**Objective**
Begin at the line in the listing that has "Task: Click empty" and stop after the line that has "pyautogui.click(x=963, y=306)". Write those lines out again, replacing "empty space" with "blank area" and leaving everything else unchanged.

Pointing listing for text and elements:
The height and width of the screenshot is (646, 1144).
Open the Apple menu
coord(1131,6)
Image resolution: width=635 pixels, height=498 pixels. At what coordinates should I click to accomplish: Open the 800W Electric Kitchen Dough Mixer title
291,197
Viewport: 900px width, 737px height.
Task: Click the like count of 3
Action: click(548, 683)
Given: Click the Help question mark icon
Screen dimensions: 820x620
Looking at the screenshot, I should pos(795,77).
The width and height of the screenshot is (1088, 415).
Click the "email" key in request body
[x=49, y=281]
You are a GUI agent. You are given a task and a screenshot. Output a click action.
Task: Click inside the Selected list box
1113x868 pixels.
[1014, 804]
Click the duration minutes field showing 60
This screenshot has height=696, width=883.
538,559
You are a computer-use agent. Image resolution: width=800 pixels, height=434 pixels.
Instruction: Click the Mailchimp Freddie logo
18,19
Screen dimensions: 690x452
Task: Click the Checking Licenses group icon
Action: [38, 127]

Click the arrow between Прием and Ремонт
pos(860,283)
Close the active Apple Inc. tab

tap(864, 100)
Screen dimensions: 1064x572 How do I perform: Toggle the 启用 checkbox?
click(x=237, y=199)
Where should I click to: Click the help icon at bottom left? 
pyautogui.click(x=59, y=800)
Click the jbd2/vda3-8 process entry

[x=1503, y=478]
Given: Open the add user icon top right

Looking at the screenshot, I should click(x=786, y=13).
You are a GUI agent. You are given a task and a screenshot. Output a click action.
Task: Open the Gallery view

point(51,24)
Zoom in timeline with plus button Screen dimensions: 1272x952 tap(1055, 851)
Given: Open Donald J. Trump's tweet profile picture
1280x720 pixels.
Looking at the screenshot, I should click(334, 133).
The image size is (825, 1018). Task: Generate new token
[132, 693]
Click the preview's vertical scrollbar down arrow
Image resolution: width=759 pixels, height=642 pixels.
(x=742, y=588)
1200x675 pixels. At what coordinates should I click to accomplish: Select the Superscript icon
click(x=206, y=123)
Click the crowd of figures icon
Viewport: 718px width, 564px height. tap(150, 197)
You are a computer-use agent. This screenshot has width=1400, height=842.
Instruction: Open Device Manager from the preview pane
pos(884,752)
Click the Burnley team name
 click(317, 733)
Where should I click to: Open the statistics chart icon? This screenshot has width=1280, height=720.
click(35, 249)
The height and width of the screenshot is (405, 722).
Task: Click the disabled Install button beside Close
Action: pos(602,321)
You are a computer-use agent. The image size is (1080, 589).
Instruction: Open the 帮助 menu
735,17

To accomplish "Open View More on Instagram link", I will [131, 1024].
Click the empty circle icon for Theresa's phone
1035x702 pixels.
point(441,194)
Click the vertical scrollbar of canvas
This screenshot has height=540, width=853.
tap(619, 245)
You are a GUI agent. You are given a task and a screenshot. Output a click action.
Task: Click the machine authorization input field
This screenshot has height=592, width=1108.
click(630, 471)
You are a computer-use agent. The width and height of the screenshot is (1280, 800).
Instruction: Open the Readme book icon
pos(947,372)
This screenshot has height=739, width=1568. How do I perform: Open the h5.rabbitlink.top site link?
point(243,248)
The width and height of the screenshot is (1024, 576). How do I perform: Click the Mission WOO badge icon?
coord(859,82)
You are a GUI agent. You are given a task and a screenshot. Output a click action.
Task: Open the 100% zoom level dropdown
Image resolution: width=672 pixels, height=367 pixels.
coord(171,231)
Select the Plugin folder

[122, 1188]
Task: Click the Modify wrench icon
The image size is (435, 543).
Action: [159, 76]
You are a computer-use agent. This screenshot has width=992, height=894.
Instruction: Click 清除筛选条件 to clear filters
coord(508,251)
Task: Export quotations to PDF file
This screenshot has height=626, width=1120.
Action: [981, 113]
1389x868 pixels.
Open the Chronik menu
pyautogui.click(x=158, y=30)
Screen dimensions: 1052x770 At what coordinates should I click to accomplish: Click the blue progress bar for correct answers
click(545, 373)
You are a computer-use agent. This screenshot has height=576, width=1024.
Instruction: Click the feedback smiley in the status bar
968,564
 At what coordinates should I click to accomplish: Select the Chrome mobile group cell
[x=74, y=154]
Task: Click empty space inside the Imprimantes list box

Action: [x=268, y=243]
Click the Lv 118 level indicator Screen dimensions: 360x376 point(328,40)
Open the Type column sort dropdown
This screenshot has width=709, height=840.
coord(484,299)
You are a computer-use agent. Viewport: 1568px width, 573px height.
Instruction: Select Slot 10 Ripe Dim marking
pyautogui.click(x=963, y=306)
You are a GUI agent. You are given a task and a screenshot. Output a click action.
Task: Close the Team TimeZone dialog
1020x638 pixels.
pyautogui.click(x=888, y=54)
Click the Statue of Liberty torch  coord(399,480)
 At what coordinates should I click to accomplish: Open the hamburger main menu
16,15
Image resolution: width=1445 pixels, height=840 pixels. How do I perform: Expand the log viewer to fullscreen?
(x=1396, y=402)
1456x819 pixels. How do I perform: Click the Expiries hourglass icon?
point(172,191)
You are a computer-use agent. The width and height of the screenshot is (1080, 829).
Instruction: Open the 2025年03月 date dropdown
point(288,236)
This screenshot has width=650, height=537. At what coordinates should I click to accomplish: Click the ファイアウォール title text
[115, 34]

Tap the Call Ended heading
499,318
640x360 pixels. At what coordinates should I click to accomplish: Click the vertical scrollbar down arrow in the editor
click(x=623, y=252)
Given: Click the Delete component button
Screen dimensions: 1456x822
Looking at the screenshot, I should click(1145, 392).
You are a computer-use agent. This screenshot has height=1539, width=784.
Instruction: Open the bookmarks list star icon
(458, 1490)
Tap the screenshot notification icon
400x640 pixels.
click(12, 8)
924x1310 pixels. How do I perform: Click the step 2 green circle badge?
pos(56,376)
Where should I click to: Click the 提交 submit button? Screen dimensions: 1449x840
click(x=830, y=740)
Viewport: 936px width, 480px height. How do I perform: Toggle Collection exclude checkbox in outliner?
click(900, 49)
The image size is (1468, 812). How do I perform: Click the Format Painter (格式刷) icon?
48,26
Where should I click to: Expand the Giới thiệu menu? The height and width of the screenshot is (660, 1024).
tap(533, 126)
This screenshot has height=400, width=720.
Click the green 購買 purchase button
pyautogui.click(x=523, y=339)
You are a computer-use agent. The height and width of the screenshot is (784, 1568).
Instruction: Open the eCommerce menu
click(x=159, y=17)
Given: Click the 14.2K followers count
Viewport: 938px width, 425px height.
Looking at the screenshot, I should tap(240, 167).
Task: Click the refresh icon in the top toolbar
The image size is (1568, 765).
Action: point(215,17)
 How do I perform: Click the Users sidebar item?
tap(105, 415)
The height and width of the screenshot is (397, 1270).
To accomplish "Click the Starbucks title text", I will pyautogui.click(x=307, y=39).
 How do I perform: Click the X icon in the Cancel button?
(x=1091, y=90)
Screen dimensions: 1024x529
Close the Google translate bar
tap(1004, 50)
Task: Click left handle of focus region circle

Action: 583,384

**The response**
Task: Click blank area inside the Imprimantes list box

Action: [x=268, y=243]
Click the Lv 118 level indicator Screen dimensions: 360x376 point(328,40)
Open the Type column sort dropdown
This screenshot has width=709, height=840.
coord(484,299)
You are a computer-use agent. Viewport: 1568px width, 573px height.
Instruction: Select Slot 10 Ripe Dim marking
pyautogui.click(x=963, y=306)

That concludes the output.